Moscow’s total forces are much larger — around a million active-duty personnel — and have been modernised and re-armed in recent years.
– High cost of war –
But Ukraine has received advanced anti-tank weapons and some drones from NATO members. More have been promised as the allies try to deter a Russian attack or at least make it costly.
Shelling had intensified in recent days between Ukrainian forces and Russia-backed separatists — a Ukrainian soldier was killed on Wednesday, the sixth in four days — and civilians living near the front were fearful.
Dmitry Maksimenko, a 27-year-old coal miner from government-held Krasnogorivka, told AFP that he was shocked when his wife came to tell him that Putin had recognised the two Russian-backed separatist enclaves.
“She said: ‘Have you heard the news?’. How could I have known? There’s no electricity, never mind internet. I don’t know what is going to happen next, but to be honest, I’m afraid,” he said.
In a Russian village around 50 kilometres (30 miles) from the border, AFP reporters saw military equipment including rocket launchers, howitzers and fuel tanks mounted on trains stretching for hundreds of metres.
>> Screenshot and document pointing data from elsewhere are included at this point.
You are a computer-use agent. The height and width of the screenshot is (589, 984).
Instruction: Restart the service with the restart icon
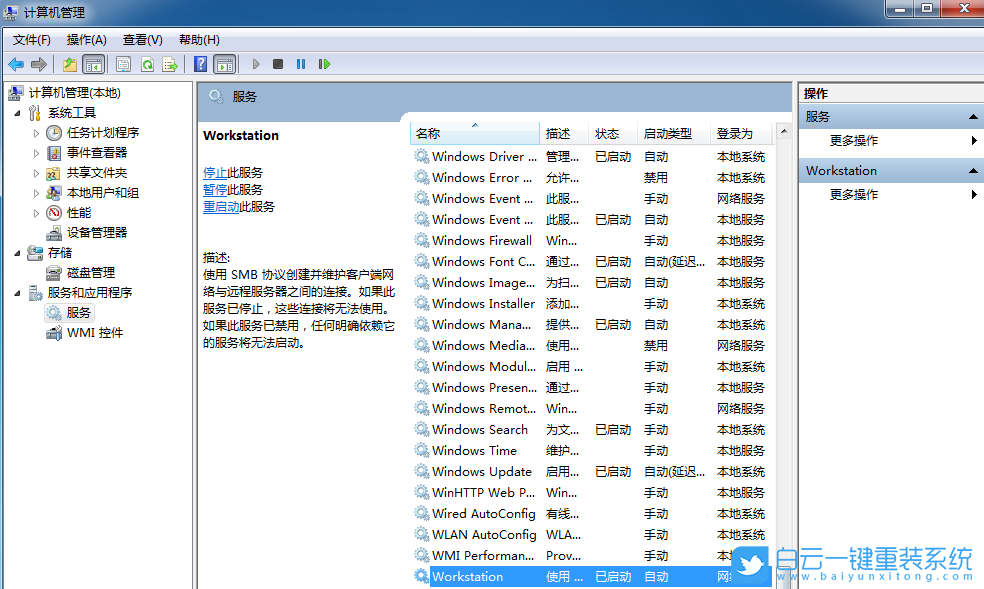coord(325,64)
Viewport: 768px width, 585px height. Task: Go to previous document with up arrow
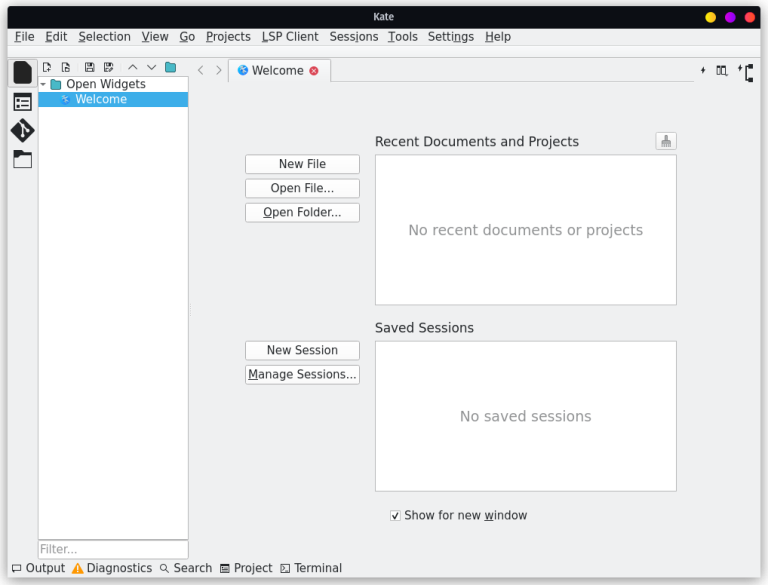(x=132, y=67)
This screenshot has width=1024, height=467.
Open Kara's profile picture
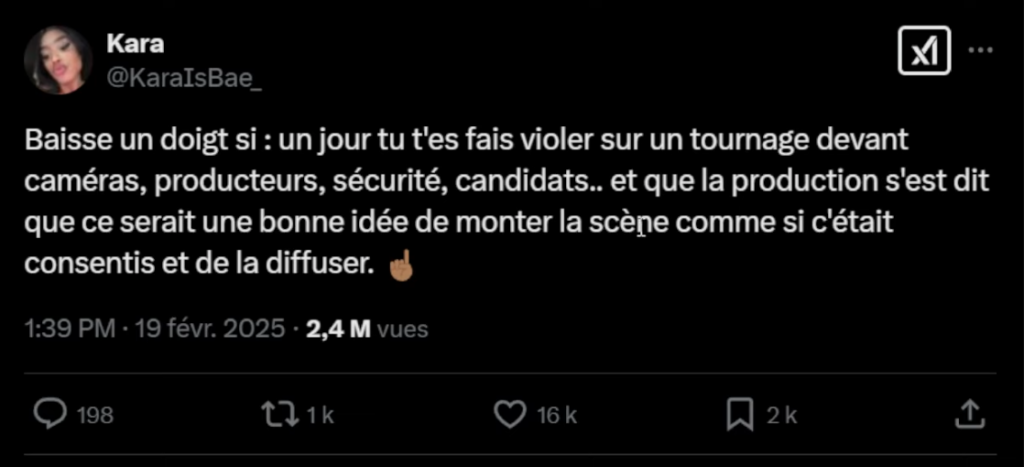pyautogui.click(x=59, y=60)
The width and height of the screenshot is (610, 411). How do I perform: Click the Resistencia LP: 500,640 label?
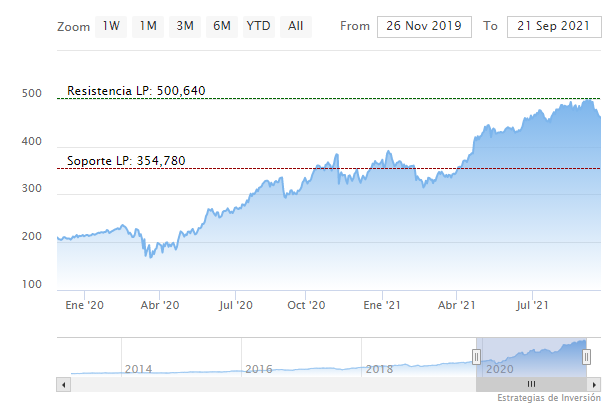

Russia has long demanded that Ukraine be forbidden from ever joining the NATO alliance and that US troops pull out from Eastern Europe.
Speaking to journalists, Putin on Tuesday set out a number of stringent conditions if the West wanted to de-escalate the crisis, saying Ukraine should drop its NATO ambition and become neutral.
Washington Wednesday announced sanctions on the Nord Stream 2 gas pipeline, which Germany had earlier effectively suspended by halting certification.
Australia, Britain, Japan and the European Union have all also announced sanctions.